--- Begin RAW RECORDS ---
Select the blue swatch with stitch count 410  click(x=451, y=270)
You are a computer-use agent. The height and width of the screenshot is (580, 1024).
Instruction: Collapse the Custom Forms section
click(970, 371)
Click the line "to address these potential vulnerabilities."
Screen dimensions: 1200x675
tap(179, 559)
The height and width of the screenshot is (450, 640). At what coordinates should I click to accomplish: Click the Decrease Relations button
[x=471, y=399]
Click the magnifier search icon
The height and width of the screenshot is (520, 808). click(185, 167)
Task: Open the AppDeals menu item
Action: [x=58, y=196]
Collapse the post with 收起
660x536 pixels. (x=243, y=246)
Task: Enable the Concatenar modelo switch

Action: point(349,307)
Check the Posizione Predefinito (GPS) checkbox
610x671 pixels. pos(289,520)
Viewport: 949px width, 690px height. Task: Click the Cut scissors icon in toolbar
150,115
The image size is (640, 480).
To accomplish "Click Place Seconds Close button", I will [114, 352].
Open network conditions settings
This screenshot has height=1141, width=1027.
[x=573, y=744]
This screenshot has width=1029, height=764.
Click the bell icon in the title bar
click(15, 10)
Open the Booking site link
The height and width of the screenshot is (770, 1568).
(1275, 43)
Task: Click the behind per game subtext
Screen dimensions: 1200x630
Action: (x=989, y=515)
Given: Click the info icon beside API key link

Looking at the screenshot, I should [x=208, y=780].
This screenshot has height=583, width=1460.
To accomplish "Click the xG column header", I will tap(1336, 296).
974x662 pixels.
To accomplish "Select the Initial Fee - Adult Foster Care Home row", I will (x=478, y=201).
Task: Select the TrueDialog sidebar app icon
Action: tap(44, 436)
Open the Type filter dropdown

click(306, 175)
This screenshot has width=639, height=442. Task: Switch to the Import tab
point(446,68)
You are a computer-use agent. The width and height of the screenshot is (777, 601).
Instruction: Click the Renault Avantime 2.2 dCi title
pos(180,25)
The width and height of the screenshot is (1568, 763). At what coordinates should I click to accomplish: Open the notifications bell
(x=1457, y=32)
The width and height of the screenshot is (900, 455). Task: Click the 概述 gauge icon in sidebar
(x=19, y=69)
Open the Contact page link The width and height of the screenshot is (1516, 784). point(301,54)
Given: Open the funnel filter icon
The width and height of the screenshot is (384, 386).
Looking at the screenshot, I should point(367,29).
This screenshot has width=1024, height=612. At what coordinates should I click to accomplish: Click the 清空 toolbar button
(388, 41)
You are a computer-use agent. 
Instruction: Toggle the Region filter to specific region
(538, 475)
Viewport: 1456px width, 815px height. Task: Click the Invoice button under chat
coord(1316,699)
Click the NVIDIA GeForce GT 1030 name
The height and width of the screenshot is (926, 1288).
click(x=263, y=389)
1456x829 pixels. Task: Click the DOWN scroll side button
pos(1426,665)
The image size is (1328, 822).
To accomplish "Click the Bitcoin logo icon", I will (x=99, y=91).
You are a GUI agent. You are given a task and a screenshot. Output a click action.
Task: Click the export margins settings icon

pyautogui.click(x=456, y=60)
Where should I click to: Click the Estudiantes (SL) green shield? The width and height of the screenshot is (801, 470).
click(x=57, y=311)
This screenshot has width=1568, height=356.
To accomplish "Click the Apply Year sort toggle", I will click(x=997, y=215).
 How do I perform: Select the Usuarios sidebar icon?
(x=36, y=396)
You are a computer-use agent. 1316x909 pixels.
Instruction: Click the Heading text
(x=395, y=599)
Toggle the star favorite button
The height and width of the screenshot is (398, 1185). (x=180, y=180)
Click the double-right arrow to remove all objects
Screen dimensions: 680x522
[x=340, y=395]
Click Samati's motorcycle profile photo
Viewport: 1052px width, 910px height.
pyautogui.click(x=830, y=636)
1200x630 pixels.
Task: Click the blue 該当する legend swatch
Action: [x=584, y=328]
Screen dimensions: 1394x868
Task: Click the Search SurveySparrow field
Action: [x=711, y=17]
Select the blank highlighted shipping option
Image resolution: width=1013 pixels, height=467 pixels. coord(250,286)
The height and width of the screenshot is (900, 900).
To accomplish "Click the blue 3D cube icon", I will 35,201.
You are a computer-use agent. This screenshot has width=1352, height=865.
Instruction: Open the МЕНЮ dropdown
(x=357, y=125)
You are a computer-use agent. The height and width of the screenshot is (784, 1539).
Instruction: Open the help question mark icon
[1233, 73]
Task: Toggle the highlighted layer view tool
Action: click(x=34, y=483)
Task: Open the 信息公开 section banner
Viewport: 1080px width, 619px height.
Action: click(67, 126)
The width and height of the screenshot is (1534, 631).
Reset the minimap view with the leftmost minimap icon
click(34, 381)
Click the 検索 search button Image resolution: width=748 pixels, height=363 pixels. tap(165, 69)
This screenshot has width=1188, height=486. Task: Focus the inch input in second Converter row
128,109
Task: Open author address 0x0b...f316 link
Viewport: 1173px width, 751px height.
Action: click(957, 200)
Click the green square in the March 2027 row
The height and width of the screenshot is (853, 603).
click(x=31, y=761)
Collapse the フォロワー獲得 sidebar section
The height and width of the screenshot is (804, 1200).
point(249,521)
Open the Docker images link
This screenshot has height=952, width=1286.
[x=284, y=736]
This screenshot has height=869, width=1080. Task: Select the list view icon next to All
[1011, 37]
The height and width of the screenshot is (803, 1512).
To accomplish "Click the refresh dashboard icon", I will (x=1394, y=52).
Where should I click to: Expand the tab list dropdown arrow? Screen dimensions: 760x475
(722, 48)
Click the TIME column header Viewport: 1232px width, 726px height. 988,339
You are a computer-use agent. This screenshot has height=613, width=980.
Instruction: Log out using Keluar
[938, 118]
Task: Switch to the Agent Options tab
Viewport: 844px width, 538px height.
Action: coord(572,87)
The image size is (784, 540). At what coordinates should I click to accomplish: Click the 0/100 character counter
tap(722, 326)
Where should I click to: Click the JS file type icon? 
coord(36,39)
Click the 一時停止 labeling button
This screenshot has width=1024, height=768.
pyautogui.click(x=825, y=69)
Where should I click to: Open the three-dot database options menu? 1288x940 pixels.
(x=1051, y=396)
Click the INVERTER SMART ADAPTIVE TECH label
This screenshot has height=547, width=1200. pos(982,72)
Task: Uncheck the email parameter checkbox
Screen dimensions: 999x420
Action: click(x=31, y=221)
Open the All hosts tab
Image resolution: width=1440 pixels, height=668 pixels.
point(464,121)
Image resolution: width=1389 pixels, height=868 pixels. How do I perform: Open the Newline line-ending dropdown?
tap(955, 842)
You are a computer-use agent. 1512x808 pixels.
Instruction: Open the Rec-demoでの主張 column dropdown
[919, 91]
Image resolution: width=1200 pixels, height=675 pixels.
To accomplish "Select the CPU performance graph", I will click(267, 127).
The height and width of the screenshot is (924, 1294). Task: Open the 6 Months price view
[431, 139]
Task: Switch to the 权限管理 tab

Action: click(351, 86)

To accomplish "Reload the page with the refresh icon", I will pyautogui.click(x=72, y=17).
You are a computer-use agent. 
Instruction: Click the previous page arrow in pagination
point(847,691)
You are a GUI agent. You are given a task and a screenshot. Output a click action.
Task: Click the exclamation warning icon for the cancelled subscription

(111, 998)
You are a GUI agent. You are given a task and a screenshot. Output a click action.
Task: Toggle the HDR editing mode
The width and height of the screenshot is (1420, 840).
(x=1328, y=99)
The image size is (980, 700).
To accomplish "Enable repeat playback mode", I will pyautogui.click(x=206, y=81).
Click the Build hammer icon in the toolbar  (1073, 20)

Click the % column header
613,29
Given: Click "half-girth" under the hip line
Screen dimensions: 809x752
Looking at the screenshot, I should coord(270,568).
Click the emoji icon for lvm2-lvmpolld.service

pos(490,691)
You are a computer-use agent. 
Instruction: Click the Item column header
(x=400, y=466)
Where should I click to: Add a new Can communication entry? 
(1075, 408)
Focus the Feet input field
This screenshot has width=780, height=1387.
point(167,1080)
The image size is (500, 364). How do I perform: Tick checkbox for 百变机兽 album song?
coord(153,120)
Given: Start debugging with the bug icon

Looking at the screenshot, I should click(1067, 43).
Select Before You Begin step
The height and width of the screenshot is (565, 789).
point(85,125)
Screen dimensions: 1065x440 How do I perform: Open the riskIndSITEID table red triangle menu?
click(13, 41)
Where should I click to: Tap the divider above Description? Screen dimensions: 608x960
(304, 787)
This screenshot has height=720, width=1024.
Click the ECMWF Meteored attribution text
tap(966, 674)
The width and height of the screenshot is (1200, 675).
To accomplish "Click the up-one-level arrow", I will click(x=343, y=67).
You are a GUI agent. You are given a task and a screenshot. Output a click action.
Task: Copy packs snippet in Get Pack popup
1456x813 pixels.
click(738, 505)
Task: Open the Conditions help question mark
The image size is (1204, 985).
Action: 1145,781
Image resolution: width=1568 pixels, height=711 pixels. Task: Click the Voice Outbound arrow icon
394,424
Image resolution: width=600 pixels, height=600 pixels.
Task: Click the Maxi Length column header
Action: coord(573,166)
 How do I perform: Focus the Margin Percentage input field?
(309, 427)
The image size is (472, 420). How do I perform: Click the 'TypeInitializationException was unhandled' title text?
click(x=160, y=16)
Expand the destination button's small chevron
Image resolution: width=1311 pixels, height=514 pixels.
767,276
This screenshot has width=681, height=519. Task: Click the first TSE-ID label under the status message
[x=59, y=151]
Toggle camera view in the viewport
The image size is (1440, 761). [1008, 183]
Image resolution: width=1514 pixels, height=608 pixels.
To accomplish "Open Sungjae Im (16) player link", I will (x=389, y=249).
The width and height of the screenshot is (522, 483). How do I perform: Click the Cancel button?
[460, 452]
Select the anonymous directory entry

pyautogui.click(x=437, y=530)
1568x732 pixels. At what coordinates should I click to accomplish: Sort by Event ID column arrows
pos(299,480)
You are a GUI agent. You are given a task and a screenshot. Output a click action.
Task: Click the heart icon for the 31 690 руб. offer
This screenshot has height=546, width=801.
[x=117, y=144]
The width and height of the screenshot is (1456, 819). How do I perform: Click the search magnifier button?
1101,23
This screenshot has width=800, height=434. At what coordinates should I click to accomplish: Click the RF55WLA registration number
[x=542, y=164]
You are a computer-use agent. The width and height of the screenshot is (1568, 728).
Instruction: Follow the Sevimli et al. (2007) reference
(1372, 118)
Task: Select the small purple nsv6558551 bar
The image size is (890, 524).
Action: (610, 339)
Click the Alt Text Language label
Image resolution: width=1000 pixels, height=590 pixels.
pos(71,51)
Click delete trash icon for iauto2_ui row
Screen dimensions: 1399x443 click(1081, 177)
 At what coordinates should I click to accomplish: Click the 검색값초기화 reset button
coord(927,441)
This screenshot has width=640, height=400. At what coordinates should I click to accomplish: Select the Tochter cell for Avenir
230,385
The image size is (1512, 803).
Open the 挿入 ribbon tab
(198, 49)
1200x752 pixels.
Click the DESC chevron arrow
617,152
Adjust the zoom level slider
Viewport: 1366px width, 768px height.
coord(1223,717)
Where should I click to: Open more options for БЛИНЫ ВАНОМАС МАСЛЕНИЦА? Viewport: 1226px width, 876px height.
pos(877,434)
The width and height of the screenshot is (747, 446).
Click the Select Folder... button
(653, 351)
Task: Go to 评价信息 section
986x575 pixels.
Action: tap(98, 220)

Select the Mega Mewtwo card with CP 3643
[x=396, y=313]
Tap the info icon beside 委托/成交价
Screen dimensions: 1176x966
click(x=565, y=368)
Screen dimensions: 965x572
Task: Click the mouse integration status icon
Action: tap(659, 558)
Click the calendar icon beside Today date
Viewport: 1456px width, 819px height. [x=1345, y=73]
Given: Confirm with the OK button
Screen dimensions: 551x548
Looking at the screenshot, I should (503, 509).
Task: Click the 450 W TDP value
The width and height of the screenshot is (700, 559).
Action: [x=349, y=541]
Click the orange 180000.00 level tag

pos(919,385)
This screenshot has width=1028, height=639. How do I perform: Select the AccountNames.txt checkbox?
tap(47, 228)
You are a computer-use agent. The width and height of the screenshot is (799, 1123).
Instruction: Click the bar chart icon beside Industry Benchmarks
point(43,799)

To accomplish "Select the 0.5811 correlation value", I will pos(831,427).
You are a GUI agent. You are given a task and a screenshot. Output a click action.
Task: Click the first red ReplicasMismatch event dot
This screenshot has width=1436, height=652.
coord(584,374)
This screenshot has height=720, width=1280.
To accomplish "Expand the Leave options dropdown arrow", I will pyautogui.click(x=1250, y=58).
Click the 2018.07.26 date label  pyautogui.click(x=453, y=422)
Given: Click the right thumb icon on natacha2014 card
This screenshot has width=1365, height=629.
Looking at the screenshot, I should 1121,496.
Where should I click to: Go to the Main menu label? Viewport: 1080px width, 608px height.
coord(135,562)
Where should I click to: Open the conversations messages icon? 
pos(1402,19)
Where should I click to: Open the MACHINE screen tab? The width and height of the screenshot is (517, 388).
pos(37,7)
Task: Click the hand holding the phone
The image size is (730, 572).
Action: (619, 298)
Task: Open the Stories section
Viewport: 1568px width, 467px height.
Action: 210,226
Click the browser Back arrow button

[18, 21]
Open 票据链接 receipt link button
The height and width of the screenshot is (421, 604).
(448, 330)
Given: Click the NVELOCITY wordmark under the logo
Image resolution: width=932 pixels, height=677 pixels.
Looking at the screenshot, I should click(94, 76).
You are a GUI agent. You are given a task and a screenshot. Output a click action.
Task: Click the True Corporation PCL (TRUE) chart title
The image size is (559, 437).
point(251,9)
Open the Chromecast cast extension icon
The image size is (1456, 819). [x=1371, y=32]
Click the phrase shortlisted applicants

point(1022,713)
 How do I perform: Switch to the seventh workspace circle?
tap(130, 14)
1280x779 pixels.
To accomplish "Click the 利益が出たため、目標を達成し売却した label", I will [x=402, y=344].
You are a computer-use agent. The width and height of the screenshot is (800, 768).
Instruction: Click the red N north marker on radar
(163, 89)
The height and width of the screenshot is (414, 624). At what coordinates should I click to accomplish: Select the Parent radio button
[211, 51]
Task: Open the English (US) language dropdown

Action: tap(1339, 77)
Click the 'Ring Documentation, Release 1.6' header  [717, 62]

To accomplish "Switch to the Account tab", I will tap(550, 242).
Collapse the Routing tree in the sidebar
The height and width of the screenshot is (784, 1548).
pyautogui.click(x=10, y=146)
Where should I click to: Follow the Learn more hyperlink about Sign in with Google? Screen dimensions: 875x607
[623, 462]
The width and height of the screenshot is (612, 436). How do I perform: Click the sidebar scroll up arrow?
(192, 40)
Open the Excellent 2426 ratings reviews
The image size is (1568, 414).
--- End RAW RECORDS ---
AIM OF THE EXERCISE
Rewrite the data from its first line through the line holding "tap(179, 559)", inclusive, changing "Collapse" to "Expand" and leaving everything else untouched.

EXPECTED ANSWER
Select the blue swatch with stitch count 410  click(x=451, y=270)
You are a computer-use agent. The height and width of the screenshot is (580, 1024).
Instruction: Expand the Custom Forms section
click(970, 371)
Click the line "to address these potential vulnerabilities."
Screen dimensions: 1200x675
tap(179, 559)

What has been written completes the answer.